2012’te yürürlüğe giren 6331 sayılı İş Sağlığı ve Güvenliği Yasası’nın esas amacı; çalışma hayatında iş kazalarını ve meslek hastalıklarını önlemek veya minimuma indirmektir. 


 


Meydana gelen iş kazalarında, çalışanların sağlık açısından zarar görmemesi, etkilenmemesi de, söz konusu yasanın hedefleri arasındadır.


Yasa, iş sağlığı ve güvenliğinde en iyi koşulları hedefleyerek, işyerlerinin mevcut durumunun sürekli iyileştirilmesini amaçlıyor. İş kazası veya meslek hastalığı ortaya çıktıktan sonra neler yapılacağı değil, iş kazası ve meslek hastalığının önlenmesi için atılacak adımlar esas alınıyor. Bu kapsamda işveren; çalışanları ile birlikte işin her aşamasında işten kaynaklı tehlikeleri sürekli olarak tespit ederek, muhtemel risklere karşı tedbir alması gerekiyor.


Son 10 yılın istatistiklerine bakıldığında, Türkiye’deki iş kazaları sayısının ortalama olarak 80 Bin civarında olduğu görülmektedir. Bu sayısal verilere göre Kahramanmaraş gibi orta büyüklükteki bir ilde de iş kazası sayısının, Bin’e yakın olduğu söylenebilir.


6331 sayılı bu yasa, çok sayıda yönetmelikle desteklenerek,  güvenli ve sağlıklı bir iş ve çalışma hayatı sunuyor. Fakat Türkiye genelinde olduğu gibi, ne yazık ki Kahramanmaraş ilimizde de, bu yasanın uygulanmasında bazı sıkıntılar ve eksiklikler bariz bir şekilde karşımıza çıkmaktadır.

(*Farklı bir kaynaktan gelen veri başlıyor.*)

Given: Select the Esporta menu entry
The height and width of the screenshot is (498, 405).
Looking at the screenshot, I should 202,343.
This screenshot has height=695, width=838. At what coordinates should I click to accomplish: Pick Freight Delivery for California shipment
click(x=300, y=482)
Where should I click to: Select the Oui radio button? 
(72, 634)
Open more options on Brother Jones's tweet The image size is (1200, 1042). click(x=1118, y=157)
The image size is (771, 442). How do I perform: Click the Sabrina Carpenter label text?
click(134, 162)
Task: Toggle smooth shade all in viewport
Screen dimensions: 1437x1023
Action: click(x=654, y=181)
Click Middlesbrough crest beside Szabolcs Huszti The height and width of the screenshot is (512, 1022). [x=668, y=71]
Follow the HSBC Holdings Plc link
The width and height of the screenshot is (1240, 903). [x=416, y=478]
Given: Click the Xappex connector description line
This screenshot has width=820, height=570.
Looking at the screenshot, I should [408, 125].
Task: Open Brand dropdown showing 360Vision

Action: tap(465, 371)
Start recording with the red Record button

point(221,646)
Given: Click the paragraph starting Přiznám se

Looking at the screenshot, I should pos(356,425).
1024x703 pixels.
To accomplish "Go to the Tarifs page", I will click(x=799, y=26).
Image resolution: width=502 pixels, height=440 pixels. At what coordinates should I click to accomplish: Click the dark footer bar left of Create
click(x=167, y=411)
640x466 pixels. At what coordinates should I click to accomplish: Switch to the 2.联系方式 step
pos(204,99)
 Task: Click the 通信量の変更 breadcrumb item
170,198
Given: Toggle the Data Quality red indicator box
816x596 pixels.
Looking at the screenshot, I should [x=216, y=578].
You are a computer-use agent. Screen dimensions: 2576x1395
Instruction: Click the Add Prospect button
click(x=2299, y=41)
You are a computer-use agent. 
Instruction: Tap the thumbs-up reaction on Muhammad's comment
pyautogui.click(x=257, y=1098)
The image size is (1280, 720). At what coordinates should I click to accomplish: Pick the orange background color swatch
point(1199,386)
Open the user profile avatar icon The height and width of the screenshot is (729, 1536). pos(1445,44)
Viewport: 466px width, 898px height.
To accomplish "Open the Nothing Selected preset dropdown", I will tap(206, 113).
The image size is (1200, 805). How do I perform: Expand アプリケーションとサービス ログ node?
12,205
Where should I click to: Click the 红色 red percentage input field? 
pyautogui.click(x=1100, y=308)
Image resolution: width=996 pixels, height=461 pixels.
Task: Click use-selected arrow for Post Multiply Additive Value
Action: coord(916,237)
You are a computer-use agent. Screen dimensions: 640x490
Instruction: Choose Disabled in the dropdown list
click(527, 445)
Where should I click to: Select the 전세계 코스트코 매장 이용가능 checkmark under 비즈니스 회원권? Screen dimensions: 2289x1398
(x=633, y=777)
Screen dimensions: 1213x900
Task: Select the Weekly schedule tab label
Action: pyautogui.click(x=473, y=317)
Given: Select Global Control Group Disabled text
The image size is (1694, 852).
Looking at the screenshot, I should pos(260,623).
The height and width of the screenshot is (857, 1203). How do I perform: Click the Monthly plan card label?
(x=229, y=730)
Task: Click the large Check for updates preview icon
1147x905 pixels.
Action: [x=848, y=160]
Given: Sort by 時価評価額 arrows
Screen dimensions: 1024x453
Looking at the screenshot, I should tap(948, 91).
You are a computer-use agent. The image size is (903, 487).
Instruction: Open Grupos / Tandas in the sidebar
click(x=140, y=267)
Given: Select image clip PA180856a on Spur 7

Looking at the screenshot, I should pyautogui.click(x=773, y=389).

Şöyle ki; yasanın uygulanmasındaki sorunlardan biri, işverenlerin bir bölümünün, bu yasanın içeriğini, bu yasayla ilgili hem kendisine, hem de uygulanmasında aktif rol alan iş güvenliği uzmanlarına ve işyeri hekimlerine ait; görev, yetki ve sorumluluklarını tam olarak bilmemesidir. Şu husus unutulmamadır ki; Çalışma ve Sosyal Güvenliği Bakanlığı’nın ilgili takip ve izleme programında online olarak, iş sağlığı ve güvenliği hizmetini aldığını onaylamakla, işverenin sorumluluğu bitmiyor. İşveren ya da işveren vekili, aynı zamanda, iş güvenliği uzmanının ve iş yeri hekiminin tespit ve önerileri doğrultusunda ve rehberliğinde,  işyerindeki kaza ve hastalık riski taşıyan tehlikelerin ortadan kaldırılmasını sağlamalıdır. 


Başka bir sorun da; çalışanların büyük bir kısmının, iş sağlığı ve güvenliğini bir kültür olarak benimsememesi ya da benimseyememesi. İş ve sektör ne olursa olsun, bütün çalışanların,  önerilen kişisel koruyucu donanımlarını kullanması gerekir. Bu donanımların, iş güvenliği açısından, en çok ve öncelikli olarak kendilerinin can sağlığını korumaya yönelik olduğunu bilmelidirler.


Bir iş yerinde bütün çalışanlar, birimi fark etmeksizin, iş güvenliğinden sorumlu olduğundan, iş yerinde bir tehlike gören herkes, bu tehlikeli durumu üst yetkilisine bildirmekle mükelleftir.  Ayrıca; çalışanların, iş kazalarının ana sebeplerinden biri olan tehlikeli davranışlardan şiddetle kaçınması gerekir.


Ülkemiz genelinde emekleme döneminde olsa da, büyümekte olan ve çok sayıda çok tehlikeli sınıftan firmayı bünyesinde bulunduran sanayi şehri Kahramanmaraş’ımızda, iş güvenliğinin benimsenip önemseneceğini ümit ediyorum.


Unutulmamalıdır ki; iş güvenliği ve sağlığı, kaliteden, daima daha önemlidir. Öyle ya, ucunda; yaralanmanın, sakatlanmanın ya da ölümün olduğu bir işin, kalitesinin ne önemi var?